Pordenone
Il Fiume che Canta: passeggiata con Guerrino Dirindin
C’è anche “Il Fiume che Canta. La Carta dei Valori”, promosso dall’Associazione AvA – Arte Vita Anima, tra i 42 progetti selezionati nell’ambito dell’Avviso pubblico del Comune di Pordenone dedicato alle iniziative che sviluppano i temi del dossier di Pordenone Capitale italiana della Cultura 2027.
Attraverso passeggiate partecipate, incontri con artisti, esperienze ambientali e momenti di confronto con protagonisti della cultura e dello sport, il progetto propone un percorso di riscoperta del legame tra comunità, fiumi e territorio.
L’Assessore alla Cultura Alberto Parigi: “Il format e le risorse comunali stanziate nell’ambito di ‘Verso Pordenone 2027’ stanno già generando nel 2026 numerose nuove opportunità culturali e artistiche per la città, tra cui il progetto “Il Fiume che Canta”. Essere Capitale italiana della Cultura significa anche creare occasioni di incontro e dialogo con artisti, sportivi e personalità del nostro territorio, favorendo un confronto diretto, aperto e stimolante per tutta la comunità. Un’iniziativa che interpreta pienamente lo spirito partecipativo e inclusivo che anima il percorso verso Pordenone 2027.”
Primo appuntamento: domenica 28 giugno 2026 con Guerrino Dirindin
Il programma entra nel vivo con una serie di appuntamenti che accompagneranno visitatori e cittadini lungo il fiume e dentro le storie che ne hanno plasmato il paesaggio e l’identità.

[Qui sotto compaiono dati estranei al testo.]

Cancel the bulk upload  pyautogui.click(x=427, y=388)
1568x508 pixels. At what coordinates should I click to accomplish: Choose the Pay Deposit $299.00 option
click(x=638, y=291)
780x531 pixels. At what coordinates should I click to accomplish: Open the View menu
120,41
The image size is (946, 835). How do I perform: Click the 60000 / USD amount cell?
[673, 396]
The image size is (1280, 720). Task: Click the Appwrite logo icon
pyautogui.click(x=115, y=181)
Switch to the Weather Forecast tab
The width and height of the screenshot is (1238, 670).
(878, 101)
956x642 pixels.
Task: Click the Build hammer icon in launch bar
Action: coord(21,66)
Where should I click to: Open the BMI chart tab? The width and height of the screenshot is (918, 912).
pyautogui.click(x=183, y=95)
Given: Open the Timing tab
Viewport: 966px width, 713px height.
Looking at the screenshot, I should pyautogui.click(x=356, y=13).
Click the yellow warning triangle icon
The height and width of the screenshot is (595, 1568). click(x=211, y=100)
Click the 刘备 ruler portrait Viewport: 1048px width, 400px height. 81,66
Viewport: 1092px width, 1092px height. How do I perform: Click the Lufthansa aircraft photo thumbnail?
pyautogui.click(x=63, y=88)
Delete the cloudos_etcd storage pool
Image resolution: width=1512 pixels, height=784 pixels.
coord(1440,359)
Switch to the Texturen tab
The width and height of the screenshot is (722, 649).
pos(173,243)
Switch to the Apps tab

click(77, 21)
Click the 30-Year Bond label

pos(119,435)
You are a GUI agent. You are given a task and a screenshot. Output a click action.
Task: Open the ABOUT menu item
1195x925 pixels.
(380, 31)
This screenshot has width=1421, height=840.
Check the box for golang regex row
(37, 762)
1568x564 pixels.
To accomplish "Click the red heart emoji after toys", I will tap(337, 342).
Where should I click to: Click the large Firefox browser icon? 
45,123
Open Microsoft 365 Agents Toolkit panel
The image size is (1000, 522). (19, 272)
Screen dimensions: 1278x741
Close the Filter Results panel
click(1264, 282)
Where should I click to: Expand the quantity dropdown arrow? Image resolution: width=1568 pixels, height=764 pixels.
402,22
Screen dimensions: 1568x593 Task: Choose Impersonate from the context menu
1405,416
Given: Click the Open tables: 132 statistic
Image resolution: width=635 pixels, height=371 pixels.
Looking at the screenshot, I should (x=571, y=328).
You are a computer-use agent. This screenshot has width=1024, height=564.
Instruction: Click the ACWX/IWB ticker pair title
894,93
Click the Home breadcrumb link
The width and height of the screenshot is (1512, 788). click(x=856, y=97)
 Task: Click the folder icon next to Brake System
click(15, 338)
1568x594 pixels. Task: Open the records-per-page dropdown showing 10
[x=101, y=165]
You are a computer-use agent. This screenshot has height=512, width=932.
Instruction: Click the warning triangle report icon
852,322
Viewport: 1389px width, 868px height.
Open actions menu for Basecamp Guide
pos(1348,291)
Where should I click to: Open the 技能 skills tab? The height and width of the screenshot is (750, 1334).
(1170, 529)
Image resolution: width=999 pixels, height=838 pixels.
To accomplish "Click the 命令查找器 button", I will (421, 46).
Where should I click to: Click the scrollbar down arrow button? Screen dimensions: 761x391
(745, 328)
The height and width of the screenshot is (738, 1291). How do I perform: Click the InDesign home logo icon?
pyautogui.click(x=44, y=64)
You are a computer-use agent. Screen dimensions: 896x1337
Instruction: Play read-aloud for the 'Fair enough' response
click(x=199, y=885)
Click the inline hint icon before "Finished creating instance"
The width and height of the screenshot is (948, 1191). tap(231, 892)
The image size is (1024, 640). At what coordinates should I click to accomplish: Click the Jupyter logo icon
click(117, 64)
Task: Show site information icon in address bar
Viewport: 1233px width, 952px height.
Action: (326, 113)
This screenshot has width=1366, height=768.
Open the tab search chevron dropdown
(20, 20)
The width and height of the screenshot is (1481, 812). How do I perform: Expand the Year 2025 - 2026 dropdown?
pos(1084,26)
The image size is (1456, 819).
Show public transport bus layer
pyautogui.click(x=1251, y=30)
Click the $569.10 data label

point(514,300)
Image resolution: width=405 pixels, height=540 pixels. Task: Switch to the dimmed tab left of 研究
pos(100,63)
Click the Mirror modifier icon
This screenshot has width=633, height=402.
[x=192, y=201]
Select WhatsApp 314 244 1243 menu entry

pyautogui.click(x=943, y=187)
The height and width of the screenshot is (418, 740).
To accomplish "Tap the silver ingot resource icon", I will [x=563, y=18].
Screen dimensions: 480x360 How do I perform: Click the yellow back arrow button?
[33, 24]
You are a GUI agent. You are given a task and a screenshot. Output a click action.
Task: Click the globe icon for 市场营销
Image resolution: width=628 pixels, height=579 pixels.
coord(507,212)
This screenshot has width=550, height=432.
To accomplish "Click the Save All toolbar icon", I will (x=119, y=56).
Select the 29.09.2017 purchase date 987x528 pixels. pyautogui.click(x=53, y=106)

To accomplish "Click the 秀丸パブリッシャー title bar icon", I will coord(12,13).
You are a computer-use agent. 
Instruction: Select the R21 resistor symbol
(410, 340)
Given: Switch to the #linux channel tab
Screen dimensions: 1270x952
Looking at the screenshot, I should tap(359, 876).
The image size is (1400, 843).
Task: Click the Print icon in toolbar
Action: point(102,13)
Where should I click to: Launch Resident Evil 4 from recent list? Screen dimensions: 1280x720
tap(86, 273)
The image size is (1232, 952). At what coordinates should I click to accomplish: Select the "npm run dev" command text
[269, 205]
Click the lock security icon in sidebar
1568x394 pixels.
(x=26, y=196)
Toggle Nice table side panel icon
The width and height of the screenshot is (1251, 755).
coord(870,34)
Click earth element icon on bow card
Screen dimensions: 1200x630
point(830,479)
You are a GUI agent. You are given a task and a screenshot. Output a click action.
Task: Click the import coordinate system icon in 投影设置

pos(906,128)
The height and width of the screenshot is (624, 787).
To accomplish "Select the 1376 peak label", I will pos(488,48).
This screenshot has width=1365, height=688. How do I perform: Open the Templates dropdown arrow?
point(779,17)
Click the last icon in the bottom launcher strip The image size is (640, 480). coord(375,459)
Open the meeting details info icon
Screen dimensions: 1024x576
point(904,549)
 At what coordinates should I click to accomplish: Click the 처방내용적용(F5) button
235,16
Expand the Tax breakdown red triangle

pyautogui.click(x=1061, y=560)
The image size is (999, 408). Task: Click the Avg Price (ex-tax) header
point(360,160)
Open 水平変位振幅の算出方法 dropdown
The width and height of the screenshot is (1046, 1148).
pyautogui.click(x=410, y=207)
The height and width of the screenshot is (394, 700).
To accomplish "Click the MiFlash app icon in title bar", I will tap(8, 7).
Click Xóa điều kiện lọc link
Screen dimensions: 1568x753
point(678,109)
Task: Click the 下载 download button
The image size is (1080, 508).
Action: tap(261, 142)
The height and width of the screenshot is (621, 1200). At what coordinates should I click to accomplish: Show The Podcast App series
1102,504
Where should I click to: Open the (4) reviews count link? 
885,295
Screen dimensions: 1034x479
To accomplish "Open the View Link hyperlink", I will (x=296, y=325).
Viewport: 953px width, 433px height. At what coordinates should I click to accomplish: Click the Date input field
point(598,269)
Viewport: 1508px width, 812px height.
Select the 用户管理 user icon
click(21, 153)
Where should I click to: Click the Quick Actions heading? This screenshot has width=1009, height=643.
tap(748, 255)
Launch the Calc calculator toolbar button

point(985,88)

Il primo incontro è in programma domenica 28 giugno a Vallenoncello con “Terra viva e acque lente: Passeggiata con l’Artista, racconti di famiglia e di fiume”, dedicato alla figura e alla ricerca artistica di Guerrino Dirindin. L’appuntamento è fissato alle ore 10.00 presso lo Studio Atelier di Guerrino Dirindin, in via del Cuch 3 a Vallenoncello, con ritrovo alle ore 9.45.
Nel corso della mattinata i partecipanti potranno visitare lo studio dell’artista, osservare le sue opere e ascoltare il racconto di una ricerca creativa profondamente legata alla memoria del Noncello. Proveniente da una famiglia di barcari, Dirindin ha trasformato il rapporto con il fiume in un linguaggio artistico fatto di materia, terra, incisioni e segni che evocano il fluire dell’acqua e le stratificazioni del paesaggio. La mattinata si concluderà con un trasferimento in riva al fiume per un momento simbolico di benedizione delle acque e delle intenzioni.
Prossimi appuntamenti: con Denis Abazi e Nicole David, Daniele Molmenti e Davide Toffolo
Il progetto proseguirà sabato 26 settembre con una passeggiata e laboratorio insieme alle artiste Denis Abazi e Nicole David, in collaborazione con il collettivo Apid Art.
Domenica 27 settembre con il campione olimpico Daniele Molmenti e una discesa del Noncello in canoa in collaborazione con Canoa Club Naonis.
Sabato 3 ottobre con Davide Toffolo, protagonista di una passeggiata dedicata alla scoperta della Pordenone urbana degli anni Settanta e del rapporto storico tra la città e il suo fiume.
Il progetto “Fiume che Canta – La Carta dei Valori”
Il Fiume che Canta. La Carta dei Valori è un progetto culturale e ambientale dedicato ai fiumi e alle acque dolci del Friuli, in particolare Tagliamento e Noncello, due corsi d’acqua simbolo di identità, memoria e trasformazione per le comunità del Friuli Venezia Giulia. Il progetto intende promuovere una cultura dell’acqua e una valorizzazione sostenibile e innovativa dei paesaggi fluviali, attraverso una mappatura partecipata delle geografie sonore, culturali e simboliche che definiscono il rapporto delle persone con i propri fiumi.
Attraverso percorsi esperienziali, azioni artistiche, pratiche di benessere, attività educative e momenti di cittadinanza attiva, il progetto coinvolge comunità, scuole, enti locali e operatori del territorio nella costruzione della Carta dei Valori dei Fiumi, un documento condiviso che raccoglierà percezioni, bisogni e visioni legate al vivere quotidiano lungo il Tagliamento e il Noncello.
L’iniziativa mira a rafforzare la consapevolezza ecologica, il senso di appartenenza e la connessione tra cittadini e paesaggi d’acqua, favorendo l’incontro tra tradizioni, linguaggi e memorie. Il Fiume che Canta. La Carta dei Valori diventa così un laboratorio diffuso per una nuova cultura dell’acqua: fiumi che uniscono, curano e ispirano le comunità che li attraversano.
Informazioni
La partecipazione è gratuita. In caso di maltempo gli eventi saranno annullati.